• SUPPLIED TEXT:

Is the set of all functions $\mathbb N$ $\to$ $\mathbb Q$ uncountable?

Question

Is the set of all functions from $\mathbb N$ to $\mathbb Q$ uncountable?

Answer 1

Hint For any real number $x$ you can define a function $f_x : \mathbb N \to \mathbb Q$ by

$$f_x(n) =\frac{\lfloor nx \rfloor}{n} \,.$$

Now, the mapping $x \to f_x$ is a one to one function from $\mathbb R$ to your set.

Answer 2

The cardinality of the set of all functions from $\mathbb N$ to $\mathbb Q$ is $$|\mathbb Q^{\mathbb N}|=|\mathbb Q|^{|\mathbb N|}=\aleph_0^{\aleph_0} = 2^{\aleph_0} = \mathfrak c > \aleph_0.$$ So this set is uncountable.

• RECORDS FOR THE TASK:
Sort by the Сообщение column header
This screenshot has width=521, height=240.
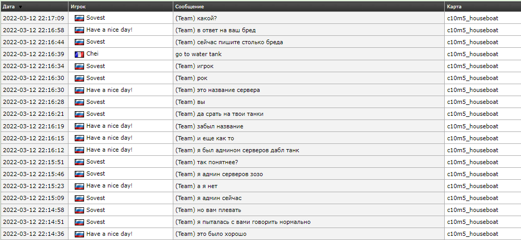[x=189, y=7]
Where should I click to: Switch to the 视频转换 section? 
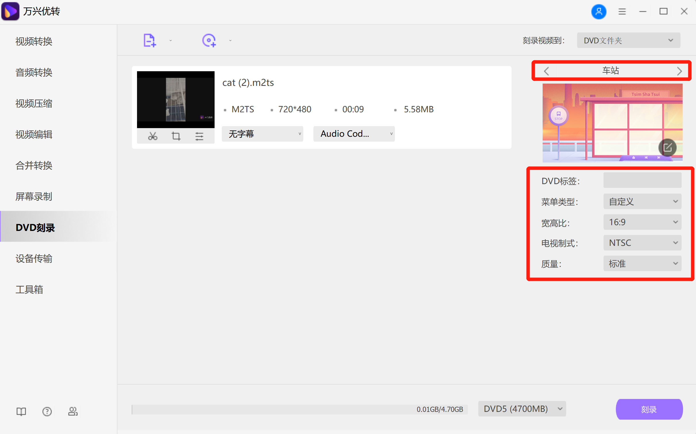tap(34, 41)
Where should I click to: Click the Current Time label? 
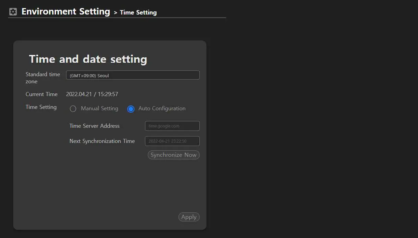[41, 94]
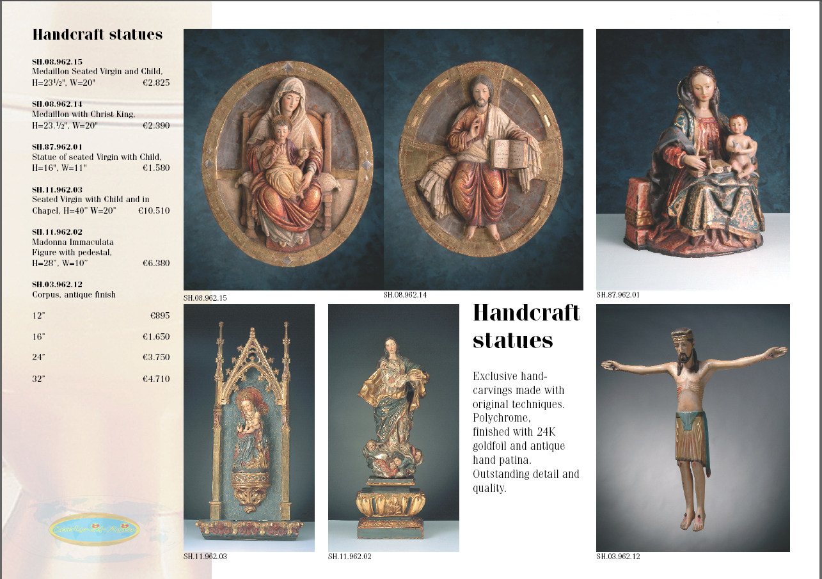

• TO DO:
(1) In the entries, from the line with "Where should I click to: Switch" up to and including the last line of the entries, change "Where should I click to" to "Where do I tap to" and keep everything else the same. Omit the pictures.
(2) Write the next part of the thread on whether the set of functions from ℕ to ℚ is uncountable.
The entries are unrelated to the text about functions from ℕ to ℚ.

• IN RESPONSE:
(1)
Where do I tap to: Switch to the 视频转换 section? 
tap(34, 41)
Where do I tap to: Click the Current Time label? 
[41, 94]

(2)
See also:

• Is $\aleph_0^{\aleph_0}$ smaller than or equal to $2^{\aleph_0}$?
• Is the sets of all maps from $\mathbb{N}$ to $\mathbb{N}$ countable?
• Comparing the two cardinals $\aleph_0^{\aleph_0}$ and $2^{\aleph_0}$
• What is $\aleph_0$ powered to $\aleph_0$?
• What's the cardinality of all sequences with coefficients in an infinite set?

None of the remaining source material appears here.